PROBLEM REQUIREMENTS:
Below are records; reproduce exactly the lines from the first through the one containing "You are a computer-use agent. The width".

INFORMATION PROVIDED:
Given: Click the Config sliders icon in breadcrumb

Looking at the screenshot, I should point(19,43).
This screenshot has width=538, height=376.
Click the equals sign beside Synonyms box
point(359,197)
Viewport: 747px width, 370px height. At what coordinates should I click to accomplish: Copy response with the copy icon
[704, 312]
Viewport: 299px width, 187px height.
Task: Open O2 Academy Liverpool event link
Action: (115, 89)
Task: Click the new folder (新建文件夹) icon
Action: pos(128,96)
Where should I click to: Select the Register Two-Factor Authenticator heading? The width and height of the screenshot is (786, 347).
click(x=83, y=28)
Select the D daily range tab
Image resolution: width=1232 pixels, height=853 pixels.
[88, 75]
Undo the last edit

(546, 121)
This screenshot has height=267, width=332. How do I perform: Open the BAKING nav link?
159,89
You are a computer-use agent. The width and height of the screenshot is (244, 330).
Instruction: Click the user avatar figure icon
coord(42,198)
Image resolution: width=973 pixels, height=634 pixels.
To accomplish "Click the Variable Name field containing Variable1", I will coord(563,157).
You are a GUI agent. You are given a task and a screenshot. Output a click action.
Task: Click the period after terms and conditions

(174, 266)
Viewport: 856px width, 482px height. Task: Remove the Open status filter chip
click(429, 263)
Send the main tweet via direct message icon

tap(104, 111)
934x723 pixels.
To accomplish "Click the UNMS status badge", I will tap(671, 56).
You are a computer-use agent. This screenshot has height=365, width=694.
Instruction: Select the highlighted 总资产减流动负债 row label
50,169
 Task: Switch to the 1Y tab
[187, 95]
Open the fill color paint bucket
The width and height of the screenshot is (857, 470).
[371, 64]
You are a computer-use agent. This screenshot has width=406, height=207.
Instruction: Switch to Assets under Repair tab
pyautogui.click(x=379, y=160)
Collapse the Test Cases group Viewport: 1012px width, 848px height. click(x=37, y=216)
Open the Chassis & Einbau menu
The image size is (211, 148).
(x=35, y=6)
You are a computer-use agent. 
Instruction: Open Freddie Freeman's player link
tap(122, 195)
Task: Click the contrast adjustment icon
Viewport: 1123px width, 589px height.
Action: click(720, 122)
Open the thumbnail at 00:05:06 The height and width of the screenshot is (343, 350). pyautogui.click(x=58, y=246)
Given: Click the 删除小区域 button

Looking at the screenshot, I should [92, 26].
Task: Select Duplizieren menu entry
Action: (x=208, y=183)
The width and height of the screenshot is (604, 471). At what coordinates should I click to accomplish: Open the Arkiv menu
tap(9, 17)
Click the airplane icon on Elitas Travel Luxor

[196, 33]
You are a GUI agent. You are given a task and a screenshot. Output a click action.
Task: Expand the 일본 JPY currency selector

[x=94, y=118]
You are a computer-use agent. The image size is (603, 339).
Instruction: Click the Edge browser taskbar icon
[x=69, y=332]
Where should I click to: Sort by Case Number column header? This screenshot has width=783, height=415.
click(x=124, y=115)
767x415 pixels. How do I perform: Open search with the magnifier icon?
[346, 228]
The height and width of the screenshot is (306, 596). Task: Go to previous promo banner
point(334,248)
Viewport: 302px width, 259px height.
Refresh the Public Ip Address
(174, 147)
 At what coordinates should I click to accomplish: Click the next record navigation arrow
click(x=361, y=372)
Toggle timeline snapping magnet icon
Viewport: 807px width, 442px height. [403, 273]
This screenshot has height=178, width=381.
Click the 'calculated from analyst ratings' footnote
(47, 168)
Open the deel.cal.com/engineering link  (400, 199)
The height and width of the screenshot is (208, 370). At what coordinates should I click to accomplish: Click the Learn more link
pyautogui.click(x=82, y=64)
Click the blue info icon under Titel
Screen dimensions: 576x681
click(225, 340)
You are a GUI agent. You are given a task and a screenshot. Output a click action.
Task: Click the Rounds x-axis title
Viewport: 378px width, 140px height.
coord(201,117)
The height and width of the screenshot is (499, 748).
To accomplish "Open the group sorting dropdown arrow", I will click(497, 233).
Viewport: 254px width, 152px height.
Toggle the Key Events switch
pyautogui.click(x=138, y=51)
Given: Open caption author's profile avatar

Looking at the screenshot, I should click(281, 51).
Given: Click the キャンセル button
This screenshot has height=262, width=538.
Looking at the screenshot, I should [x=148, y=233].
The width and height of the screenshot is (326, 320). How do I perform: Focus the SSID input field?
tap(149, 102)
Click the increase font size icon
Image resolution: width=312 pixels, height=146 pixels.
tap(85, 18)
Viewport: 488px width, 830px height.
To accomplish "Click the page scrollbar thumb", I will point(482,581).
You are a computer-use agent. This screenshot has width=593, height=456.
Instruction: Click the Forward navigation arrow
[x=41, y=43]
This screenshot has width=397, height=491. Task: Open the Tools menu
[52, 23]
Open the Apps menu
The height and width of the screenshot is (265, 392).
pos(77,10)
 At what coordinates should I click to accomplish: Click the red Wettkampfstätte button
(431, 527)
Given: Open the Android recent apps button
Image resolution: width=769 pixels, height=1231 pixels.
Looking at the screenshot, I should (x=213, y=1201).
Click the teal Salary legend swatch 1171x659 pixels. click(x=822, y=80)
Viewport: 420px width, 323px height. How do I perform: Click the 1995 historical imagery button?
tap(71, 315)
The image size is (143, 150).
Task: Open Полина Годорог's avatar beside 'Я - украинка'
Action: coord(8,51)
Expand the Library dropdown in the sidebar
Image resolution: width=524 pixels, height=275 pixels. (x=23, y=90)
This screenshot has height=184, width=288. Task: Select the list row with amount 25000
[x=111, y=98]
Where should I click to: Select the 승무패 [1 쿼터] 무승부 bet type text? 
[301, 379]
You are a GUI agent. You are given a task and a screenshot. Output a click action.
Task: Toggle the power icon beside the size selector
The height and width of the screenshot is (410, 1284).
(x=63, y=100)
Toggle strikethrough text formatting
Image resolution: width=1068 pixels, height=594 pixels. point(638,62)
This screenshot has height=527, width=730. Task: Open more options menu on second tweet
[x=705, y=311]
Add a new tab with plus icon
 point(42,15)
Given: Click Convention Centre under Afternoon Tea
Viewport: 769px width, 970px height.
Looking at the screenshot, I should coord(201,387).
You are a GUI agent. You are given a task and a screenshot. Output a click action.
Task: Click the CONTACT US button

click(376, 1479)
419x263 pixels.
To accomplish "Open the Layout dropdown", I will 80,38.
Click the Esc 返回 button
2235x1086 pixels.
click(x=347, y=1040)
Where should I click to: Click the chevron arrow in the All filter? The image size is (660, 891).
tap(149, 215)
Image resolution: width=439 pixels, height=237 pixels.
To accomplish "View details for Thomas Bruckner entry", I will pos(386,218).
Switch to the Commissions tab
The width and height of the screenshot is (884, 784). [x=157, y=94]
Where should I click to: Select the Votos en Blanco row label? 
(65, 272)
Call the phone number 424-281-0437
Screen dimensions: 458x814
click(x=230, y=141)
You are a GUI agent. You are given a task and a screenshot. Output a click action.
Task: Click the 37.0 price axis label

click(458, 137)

OUTPUT FOR THIS TASK:
Given: Click the Config sliders icon in breadcrumb

Looking at the screenshot, I should point(19,43).
This screenshot has width=538, height=376.
Click the equals sign beside Synonyms box
point(359,197)
Viewport: 747px width, 370px height. At what coordinates should I click to accomplish: Copy response with the copy icon
[704, 312]
Viewport: 299px width, 187px height.
Task: Open O2 Academy Liverpool event link
Action: (115, 89)
Task: Click the new folder (新建文件夹) icon
Action: pos(128,96)
Where should I click to: Select the Register Two-Factor Authenticator heading? The width and height of the screenshot is (786, 347).
click(x=83, y=28)
Select the D daily range tab
Image resolution: width=1232 pixels, height=853 pixels.
[88, 75]
Undo the last edit

(546, 121)
This screenshot has height=267, width=332. How do I perform: Open the BAKING nav link?
159,89
You are a computer-use agent. The width and height of the screenshot is (244, 330).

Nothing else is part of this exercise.